Post GFC many central banks and prudential regulators have widened their macroprudential arsenals beyond the interest rate weapon of monetary policy (MoP). Macroprudential tools are not new, and they have had a mixed record in the past. They have, for example, been employed to limit loan-to-value (LTV) ratios and debt-to-income (DTI) ratios and sectoral capital requirements. LTV requirements can cap the size of a mortgage relative to the value of a property, effectively imposing a minimum down payment. DTI caps can be used to limit household debt accumulation.

…The Reserve Bank argues that the IMF’s narrow focus on household debt and housing booms is misconceived; that while debt and booms may be part of the problem they are not the totality.

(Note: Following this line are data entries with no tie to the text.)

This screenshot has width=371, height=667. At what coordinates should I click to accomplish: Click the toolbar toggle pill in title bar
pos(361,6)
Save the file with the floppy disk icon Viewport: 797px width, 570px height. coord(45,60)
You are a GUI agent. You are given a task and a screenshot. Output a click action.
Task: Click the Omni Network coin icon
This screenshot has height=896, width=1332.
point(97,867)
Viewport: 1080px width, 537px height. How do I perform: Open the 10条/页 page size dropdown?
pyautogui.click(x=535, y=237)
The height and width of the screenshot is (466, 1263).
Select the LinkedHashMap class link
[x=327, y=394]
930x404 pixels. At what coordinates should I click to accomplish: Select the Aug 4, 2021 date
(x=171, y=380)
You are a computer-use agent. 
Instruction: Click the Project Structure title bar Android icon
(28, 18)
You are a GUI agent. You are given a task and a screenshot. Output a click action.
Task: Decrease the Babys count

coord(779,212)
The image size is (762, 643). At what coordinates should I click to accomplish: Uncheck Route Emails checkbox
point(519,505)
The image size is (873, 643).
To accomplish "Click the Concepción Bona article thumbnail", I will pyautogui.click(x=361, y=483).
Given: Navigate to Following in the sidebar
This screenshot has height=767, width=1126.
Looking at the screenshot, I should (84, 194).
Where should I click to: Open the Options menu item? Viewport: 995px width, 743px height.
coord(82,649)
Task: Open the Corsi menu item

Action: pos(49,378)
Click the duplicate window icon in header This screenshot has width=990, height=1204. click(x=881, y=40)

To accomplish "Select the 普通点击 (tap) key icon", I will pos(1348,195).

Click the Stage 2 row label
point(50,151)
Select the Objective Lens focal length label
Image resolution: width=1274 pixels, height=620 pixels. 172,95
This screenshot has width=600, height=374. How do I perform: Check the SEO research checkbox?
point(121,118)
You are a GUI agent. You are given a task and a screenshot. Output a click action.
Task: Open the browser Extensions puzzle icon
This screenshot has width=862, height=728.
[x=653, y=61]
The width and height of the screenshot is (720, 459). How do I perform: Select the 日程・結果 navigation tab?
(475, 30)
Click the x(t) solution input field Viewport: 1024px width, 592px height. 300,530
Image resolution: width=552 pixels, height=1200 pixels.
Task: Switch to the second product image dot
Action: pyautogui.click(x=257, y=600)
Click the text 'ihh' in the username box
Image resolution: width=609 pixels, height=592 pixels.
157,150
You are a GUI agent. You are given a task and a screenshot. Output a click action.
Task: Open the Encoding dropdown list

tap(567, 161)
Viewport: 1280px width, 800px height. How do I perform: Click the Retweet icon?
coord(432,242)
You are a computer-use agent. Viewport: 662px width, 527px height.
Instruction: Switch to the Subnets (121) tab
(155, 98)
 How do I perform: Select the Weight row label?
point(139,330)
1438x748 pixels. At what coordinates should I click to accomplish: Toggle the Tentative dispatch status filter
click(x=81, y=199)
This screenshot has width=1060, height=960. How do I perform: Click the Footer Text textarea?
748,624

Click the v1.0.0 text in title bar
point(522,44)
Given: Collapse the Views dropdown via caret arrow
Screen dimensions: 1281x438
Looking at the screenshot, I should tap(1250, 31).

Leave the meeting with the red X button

Luci Ellis, who heads up the Reserve Bank’s Financial Stability Department, defines the goal of financial stability as furthering the welfare of society, which could be threatened by disruptions that are harmful to output and employment.

In a recent speech she said: “Property markets, asset prices, credit and the array of other variables we look at in financial stability circles are not objectives. They are information variables. They are useful, but we should not define our performance in terms of having control over these variables. What matters more are the risk of a crisis and the severity of the resulting effects on output.”

…But many central banks including some of the most illustrious, but not our Reserve, failed miserably in their prudential management leading up to the global financial crisis.

With respect, the Ellis speech was bureaucratic gobbledygook. And, for heaven’s sake, Max, the RBA (and APRA) also failed miserably in their prudential management leading up to the global financial crisis. That’s why the banks ended up with massive, unprecedented guarantees that were explicitly prohibited under the existing regulatory framework described by the Wallis Inquiry.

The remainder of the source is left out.